After the yelling has subsided, Erica goes to take a quiet moment with Father Jack. I wonder if priests are like doctors in that wherever doctors go people ask them to look at rashes and abscesses and listen to someone rattle off a list of symptoms over prawn cocktail at dinner parties. My guess is that whenever someone is hanging around a priest and they have a moment alone and, even if they are not Catholic, they feel the need to make a confession. So Father Jack listens patiently while Erica doubts her decision to leave Tyler with his father. What type of mother does that? Oh Erica, really? You've always acted as a fairly uninvolved and disinterested parent who substitutes snooping and yelling for consistent daily parental interactions with your son. Now that you've done something ACTUALLY good for your son, NOW you doubt your maternal skills? Father Jack assures her that she did what was best for Tyler under the circumstances. Erica sighs that at least Tyler is safe, but she doesn't knock on wood or throw salt over her shoulder or dance a jig on one foot with a hat on backwards, so it should not come as a surprise at all that in the scene Alien Lisa shows up on Tyler's Dad's doorstep. Tyler is surprised to see her, but when she smiles and says she missed him, he just opens the door and lets her in.
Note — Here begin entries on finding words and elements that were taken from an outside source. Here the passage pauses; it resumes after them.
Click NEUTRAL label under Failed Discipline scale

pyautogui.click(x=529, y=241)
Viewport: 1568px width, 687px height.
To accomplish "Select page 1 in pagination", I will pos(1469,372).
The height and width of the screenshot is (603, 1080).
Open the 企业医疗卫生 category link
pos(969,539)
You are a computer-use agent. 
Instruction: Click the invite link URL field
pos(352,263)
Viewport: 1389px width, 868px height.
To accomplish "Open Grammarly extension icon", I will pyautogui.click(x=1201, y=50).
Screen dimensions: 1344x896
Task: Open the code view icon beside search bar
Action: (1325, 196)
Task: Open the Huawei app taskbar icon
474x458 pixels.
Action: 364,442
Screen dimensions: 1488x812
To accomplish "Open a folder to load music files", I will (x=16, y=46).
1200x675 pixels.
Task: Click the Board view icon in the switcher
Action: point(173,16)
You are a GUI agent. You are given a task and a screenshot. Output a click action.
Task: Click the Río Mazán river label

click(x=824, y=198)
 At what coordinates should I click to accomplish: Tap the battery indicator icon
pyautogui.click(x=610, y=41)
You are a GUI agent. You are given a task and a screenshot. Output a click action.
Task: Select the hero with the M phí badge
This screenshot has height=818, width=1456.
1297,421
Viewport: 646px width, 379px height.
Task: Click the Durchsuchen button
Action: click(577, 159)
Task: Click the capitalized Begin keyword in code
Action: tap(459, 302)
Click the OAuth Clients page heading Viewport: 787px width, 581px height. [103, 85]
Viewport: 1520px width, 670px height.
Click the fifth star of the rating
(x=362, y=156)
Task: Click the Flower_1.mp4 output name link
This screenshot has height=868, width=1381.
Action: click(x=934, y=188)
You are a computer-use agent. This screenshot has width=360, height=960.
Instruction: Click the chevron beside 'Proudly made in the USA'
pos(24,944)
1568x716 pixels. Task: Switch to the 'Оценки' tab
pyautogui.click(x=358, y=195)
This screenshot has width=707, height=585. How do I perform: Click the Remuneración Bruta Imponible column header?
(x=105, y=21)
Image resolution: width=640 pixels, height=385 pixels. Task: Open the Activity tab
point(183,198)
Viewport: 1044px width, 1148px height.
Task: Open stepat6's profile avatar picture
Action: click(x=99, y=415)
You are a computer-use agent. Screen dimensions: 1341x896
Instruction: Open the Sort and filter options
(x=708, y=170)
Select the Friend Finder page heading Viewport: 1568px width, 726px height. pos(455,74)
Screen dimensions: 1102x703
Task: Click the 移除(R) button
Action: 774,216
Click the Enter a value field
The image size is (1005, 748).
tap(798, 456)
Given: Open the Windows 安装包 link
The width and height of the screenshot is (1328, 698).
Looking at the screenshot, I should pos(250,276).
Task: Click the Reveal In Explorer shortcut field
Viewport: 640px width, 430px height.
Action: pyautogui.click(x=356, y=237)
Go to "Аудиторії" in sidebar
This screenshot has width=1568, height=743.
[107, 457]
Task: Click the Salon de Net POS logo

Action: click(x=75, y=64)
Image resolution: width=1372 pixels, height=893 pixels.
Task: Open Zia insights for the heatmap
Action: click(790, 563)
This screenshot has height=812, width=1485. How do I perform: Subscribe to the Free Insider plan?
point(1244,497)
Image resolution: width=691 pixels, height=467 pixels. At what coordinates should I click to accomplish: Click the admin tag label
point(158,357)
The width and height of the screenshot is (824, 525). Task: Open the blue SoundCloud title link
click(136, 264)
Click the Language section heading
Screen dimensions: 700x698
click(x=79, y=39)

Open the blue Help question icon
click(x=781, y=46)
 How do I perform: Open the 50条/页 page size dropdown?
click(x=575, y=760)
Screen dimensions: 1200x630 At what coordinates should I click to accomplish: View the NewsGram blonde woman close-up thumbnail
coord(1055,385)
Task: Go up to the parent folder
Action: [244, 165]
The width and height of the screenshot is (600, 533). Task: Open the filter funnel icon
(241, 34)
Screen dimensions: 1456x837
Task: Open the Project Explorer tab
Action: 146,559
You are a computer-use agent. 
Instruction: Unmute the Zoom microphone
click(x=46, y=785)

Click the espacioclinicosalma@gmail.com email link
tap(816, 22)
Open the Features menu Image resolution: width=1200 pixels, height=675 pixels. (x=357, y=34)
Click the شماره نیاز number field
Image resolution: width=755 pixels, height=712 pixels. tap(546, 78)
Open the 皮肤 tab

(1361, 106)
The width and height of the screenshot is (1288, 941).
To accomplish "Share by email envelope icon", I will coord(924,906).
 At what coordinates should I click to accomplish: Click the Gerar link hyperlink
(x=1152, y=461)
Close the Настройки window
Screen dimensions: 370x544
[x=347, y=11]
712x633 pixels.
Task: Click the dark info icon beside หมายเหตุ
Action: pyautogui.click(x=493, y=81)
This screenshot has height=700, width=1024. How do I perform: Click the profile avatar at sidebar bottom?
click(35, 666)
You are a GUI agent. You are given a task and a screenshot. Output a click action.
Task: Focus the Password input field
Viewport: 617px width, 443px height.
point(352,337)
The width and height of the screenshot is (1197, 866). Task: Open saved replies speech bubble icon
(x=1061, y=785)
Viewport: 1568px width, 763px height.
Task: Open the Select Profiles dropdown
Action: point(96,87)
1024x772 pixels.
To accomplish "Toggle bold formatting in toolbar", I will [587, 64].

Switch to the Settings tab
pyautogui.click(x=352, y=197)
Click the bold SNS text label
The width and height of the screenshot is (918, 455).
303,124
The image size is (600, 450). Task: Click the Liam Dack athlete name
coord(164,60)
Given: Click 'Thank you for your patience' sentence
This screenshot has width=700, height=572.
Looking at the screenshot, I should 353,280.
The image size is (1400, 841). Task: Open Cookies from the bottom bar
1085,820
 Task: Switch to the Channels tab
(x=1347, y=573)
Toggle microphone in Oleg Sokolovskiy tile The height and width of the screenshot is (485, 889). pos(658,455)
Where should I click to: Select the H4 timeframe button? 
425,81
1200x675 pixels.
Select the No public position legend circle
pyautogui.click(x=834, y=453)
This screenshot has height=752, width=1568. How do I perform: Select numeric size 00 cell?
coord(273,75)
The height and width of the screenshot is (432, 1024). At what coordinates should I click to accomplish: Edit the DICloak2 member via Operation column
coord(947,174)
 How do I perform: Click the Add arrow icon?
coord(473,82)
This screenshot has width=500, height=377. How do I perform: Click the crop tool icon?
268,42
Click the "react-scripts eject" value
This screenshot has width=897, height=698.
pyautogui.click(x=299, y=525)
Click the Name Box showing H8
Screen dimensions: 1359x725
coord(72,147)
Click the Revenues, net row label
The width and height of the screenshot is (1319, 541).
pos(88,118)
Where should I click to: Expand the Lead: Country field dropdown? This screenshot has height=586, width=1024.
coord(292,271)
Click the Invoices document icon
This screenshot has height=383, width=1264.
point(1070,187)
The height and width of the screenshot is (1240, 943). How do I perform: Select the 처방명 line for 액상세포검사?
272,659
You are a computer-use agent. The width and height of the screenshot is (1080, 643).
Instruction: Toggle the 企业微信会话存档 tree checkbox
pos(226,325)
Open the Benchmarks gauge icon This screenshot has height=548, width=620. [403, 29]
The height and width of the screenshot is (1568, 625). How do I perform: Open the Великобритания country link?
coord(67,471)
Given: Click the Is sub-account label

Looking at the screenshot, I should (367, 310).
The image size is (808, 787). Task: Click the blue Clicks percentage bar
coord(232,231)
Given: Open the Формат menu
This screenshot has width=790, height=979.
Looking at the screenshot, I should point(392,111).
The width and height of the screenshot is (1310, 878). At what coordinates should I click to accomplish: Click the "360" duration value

Ryan and Val are sleeping soundly in their bed. You know who is not asleep? The little tadpole. His or her creepy silhouette presses itself against Val's stomach. It has a prehensile tail, which will be adorable wrapped around daddy's finger in the birth announcement.
Up on the ship, Georgie is indeed alive. But considering the number of torture instruments splayed out before him and the cold-blooded Vs eyeing their options, he probably wishes he wasn't.